Yargıtay Cumhuriyet Başsavcılığı, HDP’nin kapatılması istemiyle iddianame düzenleyerek Anayasa Mahkemesi’ne gönderdi. 609 sayfalık iddianamenin çatısını 37 kişinin hayatını kaybettiği 6-8 Ekim 2014 olaylarıyla ilgili Kobani iddianamesi, HDP’li yöneticiler ve milletvekilleriyle ilgili soruşturma evrakları ve parti binalarında ele geçirilen PKK’ya ait malzemeler oluşturdu.
Ankara Cumhuriyet Başsavcılığı Terör Hataları Soruşturma Ofisi Başsavcıvekili Veysel Kaçmaz koordinesinde Selahattin Demirtaş’ın da ortalarında bulunduğu 108 kuşkulu hakkında hazırlanan 3 bin 500 sayfalık Kobani iddianamesinde HDP’li isimler ve parti idaresi hakkında şok bilgiler yer almıştı.
Ankara 22. Ağır Ceza Mahkemesi’nce 7 Ocak’ta kabul edilen iddianame Yargıtay Cumhuriyet Başsavcılığı Siyasi Partiler Ofisi tarafından 2 Mart’ta istenmişti.
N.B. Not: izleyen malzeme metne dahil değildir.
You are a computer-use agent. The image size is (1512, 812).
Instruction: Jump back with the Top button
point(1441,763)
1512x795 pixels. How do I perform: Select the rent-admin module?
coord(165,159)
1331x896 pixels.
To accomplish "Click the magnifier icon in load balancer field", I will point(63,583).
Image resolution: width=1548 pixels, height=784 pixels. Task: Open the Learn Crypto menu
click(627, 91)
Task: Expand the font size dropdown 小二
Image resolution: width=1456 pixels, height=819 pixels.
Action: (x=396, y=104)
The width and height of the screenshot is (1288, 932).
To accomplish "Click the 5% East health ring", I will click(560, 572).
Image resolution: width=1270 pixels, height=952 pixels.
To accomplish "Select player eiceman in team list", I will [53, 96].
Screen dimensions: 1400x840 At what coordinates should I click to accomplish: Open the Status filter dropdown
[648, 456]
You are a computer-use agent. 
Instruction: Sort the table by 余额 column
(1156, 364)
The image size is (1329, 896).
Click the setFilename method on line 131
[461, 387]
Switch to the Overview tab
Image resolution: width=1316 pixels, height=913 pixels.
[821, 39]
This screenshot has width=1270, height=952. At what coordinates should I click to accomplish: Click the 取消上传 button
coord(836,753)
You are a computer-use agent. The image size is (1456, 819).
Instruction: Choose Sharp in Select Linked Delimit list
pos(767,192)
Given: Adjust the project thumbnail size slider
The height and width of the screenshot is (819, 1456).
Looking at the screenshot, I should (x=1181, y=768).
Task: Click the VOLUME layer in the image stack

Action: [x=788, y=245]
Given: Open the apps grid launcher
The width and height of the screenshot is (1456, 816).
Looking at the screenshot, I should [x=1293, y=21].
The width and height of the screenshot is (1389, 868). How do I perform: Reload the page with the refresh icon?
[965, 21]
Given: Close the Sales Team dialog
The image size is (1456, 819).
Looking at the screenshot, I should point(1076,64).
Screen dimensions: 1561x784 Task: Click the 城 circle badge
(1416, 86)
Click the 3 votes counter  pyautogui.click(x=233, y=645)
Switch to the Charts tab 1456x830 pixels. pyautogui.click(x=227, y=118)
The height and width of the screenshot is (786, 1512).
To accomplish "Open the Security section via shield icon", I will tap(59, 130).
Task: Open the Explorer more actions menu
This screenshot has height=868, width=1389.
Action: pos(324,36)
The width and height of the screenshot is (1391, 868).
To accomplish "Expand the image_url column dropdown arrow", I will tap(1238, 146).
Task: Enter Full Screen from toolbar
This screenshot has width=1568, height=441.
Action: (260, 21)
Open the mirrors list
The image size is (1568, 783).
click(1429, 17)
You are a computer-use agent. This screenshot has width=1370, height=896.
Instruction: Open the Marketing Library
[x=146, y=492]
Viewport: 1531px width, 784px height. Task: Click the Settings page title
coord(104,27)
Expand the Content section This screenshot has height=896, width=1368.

Soruşturma sonrasında Yargıtay Cumhuriyet Başsavcısı Bekir Şahin, HDP’nin kapatılması istemiyle Anayasa Mahkemesi’ne dava açtı.
HDP’nin, devletin ülkesi ve milletiyle ayrılamaz bütünlüğüne muhalif aksiyonların odağı haline geldiği belirtildiği iddianamede, HDP’nin temelli kapatılmasının hukukî mecburilik olduğu kaydedildi. İddianamede yer alan 20 ek klasörde, soruşturma ve kovuşturma bilgileri, İmralı Günlükleri kitabının çıktısı, HDP’nin Diyarbakır’da misyon almış üyelerine ait yargı organlarına intikal eden soruşturma-kovuşturma evrakları ve partiyle ilgili basına yansıyan haberlere yer verildi.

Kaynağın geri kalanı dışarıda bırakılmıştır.